## EXTRACTED TEXT
Minister of National Education
- In office 4 June 2019 – 19 October 2020
- President: Andrzej Duda
- Prime Minister: Mateusz Morawiecki
- Preceded by: Anna Zalewska
- Succeeded by: Przemysław Czarnek

Marshal of Podlaskie Voivodeship
- In office 29 May 2007 – 15 January 2008
- Preceded by: Janusz Kazimierz Krzyżewski
- Succeeded by: Jarosław Dworzański

Personal details
- Born: December 17, 1964 (age 61) Sielc, Polish People's Republic
- Party: Law and Justice
- Alma mater: Białystok branch of the University of Warsaw Białystok Academy of Finance and Management

= Dariusz Piontkowski =

Polish politician and deputy

Dariusz Piontkowski (born 17 December 1964 in Sielc) is a Polish politician, former marshal of Podlasie province, and current MP (in his third term). From 4 June 2019 to 19 October 2020 he was the minister of national education under Mateusz Morawiecki. He was in charge of the Law and Justice organization in the Podlaskie Voivodeship.

==Biography==
He graduated in 1988 from the Faculty of Humanities, Branch of the University of Warsaw in Białystok. He also completed postgraduate studies in management (Academy of Finance and Management in Białystok) and at the Białystok School of Public Administration.

He has worked as a teacher at the Adam Mickiewicz High School No. 1 in Białystok. He worked as a teacher at the Adam Mickiewicz High School in Białystok.

From 1990, he was active in the Centre Agreement, then joined Law and Justice. From 1994 to 2007 he sat on the Białystok city council. In the early elections to the Podlaskie Voivodeship Sejmik in 2007, he was elected as a councilor from the Law and Justice party. In May of the same year, after a coalition was formed by PiS and PSL, he was appointed voivodeship marshal. He was dismissed from this function in January 2008 after the balance of power in the assembly changed and an agreement was signed by the Civic Platform, PSL and Podlasie Right, created by some PiS councilors. In 2010, he again became a voivodeship councilor. In 2010, he represented PiS in the elections for the Mayor of Białystok.

He was accused of misappropriating a public function in 2008, which was related to signing documents as the voivodeship marshal after the vote on his dismissal and appointment of a successor. The politician did not admit to being responsible, stating that he was convinced that the cancellation would only take effect at the end of the day. In 2013, the court validly found that he had committed this act, and at the same time, due to the minor social harmfulness, the proceedings were conditionally discontinued for a probation period.

In the national elections of 2011, he was elected as an MP of the 7th term. He became a member of the Education, Science and Youth Committee and the Health Committee. In the 2014 European Parliament elections, he ran from the Law and Justice party in constituency no. 3 (Podlaskie and Warmian-Masurian Voivodeships) and did not win a seat, winning 28,685 votes. In 2015, he successfully ran for parliamentary re-election (he received 28,378 votes). In February 2019, he became the chairman of PiS structures in the Podlaskie Voivodeship.

He twice received the Cross of Merit (Bronze in 2000 and Silver in 2007), awarded by the President of Poland.

## INFORMATION
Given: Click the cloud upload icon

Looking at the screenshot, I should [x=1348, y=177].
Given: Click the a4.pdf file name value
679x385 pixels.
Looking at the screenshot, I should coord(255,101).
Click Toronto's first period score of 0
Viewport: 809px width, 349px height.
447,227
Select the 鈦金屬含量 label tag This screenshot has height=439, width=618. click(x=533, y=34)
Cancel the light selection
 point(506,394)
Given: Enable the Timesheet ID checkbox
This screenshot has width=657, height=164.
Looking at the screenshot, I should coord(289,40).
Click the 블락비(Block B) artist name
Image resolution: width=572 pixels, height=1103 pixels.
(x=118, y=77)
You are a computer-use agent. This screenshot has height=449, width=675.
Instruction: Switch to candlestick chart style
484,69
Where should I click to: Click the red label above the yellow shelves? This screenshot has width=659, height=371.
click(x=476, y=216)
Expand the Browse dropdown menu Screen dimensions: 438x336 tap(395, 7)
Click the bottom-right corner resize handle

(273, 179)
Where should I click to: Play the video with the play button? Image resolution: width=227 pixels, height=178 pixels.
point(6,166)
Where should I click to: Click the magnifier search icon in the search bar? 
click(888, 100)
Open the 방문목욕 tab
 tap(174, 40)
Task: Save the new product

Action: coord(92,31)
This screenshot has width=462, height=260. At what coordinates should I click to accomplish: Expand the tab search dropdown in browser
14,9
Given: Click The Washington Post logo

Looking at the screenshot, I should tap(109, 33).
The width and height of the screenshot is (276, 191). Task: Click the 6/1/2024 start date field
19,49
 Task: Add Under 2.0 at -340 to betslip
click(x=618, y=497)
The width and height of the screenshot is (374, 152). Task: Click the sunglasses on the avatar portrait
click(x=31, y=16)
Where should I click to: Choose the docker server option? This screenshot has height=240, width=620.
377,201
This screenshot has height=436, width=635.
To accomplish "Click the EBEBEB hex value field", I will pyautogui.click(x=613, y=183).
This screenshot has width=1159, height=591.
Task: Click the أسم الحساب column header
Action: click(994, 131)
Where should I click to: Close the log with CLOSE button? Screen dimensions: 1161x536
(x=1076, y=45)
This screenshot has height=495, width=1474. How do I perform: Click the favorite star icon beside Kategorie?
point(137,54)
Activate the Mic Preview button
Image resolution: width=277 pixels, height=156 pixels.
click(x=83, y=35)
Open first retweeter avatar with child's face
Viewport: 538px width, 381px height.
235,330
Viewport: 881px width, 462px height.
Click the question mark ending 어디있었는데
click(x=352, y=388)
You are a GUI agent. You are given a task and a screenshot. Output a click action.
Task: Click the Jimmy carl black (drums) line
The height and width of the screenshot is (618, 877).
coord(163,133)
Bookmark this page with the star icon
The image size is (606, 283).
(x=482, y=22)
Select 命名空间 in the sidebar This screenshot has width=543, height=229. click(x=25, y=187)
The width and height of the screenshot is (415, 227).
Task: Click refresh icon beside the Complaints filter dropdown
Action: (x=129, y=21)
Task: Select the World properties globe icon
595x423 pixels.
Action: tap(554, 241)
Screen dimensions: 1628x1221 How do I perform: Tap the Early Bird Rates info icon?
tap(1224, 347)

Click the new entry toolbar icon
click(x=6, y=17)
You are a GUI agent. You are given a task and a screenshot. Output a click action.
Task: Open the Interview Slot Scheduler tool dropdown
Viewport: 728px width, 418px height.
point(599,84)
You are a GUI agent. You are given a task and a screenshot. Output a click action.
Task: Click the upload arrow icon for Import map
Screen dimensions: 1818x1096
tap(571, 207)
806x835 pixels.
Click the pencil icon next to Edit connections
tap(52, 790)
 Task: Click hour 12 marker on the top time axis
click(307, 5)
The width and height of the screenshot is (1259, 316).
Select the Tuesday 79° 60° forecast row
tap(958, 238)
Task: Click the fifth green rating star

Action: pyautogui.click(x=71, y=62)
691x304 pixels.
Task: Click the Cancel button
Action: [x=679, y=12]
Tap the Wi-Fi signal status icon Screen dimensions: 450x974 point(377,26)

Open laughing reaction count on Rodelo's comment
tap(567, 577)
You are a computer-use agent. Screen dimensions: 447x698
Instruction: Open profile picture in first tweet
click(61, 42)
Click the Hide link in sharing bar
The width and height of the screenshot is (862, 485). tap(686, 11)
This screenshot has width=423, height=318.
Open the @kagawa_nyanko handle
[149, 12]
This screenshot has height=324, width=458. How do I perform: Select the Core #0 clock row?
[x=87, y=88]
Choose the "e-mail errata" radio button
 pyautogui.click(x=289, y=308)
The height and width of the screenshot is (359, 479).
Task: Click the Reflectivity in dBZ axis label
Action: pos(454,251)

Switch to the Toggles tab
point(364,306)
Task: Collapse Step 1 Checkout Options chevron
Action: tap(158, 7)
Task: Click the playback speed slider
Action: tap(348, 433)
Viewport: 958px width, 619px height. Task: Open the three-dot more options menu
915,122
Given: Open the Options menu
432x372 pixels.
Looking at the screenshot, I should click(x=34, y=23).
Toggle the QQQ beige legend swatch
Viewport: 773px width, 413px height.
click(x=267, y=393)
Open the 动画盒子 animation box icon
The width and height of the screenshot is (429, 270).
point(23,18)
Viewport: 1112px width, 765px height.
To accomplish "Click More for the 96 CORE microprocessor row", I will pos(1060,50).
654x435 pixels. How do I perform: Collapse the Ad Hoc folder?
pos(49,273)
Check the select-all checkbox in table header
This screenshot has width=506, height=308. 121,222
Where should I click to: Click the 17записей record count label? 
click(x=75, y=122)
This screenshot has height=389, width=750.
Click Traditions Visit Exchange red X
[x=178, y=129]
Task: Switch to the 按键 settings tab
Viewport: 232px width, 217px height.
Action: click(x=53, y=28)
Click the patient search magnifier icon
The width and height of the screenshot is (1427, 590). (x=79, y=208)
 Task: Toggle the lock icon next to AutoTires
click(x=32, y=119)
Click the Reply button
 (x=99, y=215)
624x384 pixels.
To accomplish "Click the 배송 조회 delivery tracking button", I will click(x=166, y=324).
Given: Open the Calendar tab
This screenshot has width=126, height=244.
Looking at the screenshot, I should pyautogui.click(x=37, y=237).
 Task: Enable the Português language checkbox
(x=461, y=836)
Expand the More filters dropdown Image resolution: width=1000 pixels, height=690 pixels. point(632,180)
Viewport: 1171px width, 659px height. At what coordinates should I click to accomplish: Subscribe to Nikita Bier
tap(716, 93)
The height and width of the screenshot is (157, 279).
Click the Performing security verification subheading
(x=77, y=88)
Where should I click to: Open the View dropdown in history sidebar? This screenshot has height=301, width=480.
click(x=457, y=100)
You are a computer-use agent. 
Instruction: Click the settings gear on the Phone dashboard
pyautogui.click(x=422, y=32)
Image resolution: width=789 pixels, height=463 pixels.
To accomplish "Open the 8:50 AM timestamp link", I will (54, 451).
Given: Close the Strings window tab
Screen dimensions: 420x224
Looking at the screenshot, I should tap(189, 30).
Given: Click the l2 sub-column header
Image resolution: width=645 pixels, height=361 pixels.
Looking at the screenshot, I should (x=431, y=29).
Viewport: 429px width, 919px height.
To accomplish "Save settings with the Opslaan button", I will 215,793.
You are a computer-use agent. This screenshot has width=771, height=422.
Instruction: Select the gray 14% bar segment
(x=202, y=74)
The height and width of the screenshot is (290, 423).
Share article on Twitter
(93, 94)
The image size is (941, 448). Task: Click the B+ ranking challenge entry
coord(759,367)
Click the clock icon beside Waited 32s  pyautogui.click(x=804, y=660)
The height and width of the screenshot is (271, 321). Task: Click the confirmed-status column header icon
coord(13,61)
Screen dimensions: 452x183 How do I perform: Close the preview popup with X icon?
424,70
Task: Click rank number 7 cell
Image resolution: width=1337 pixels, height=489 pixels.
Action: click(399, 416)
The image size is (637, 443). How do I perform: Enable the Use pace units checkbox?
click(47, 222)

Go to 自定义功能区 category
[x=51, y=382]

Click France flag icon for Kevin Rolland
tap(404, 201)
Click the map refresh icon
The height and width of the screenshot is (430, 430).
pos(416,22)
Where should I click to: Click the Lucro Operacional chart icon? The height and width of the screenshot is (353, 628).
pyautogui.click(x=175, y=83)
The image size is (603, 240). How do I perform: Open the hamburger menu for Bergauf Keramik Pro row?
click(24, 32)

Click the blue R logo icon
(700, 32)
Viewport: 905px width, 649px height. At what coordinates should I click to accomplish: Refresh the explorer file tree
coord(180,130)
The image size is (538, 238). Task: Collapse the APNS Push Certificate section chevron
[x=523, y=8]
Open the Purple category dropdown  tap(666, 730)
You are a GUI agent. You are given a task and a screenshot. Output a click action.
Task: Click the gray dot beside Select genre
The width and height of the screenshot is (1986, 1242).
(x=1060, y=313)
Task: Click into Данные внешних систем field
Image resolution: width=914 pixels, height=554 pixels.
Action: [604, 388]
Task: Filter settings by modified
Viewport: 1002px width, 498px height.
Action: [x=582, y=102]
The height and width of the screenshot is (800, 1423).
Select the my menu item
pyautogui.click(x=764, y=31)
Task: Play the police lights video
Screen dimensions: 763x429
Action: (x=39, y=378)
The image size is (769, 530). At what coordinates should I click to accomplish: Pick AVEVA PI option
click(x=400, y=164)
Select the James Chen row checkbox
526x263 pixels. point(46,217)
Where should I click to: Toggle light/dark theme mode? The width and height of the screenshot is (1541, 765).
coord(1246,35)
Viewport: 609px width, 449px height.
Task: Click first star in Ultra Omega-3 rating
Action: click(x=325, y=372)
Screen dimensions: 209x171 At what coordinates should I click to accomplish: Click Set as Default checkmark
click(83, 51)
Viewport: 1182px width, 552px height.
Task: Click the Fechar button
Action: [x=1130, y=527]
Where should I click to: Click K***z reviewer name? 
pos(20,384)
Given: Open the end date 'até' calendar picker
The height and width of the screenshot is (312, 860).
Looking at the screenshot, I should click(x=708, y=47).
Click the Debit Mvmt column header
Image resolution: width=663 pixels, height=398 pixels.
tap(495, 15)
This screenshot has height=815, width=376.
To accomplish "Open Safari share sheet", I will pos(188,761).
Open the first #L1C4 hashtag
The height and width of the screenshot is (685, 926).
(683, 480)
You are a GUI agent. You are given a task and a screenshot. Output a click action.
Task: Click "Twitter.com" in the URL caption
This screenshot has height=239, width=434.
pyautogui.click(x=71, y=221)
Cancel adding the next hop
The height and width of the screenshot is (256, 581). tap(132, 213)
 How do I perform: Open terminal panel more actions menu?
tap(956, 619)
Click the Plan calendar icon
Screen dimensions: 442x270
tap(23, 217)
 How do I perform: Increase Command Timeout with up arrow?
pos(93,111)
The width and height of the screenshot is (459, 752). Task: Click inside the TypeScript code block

## PROBLEM TO WORK ON
In the text about Dariusz Piontkowski, who succeeded him as Minister of National Education?

## ANSWER TO THE EXERCISE
Przemysław Czarnek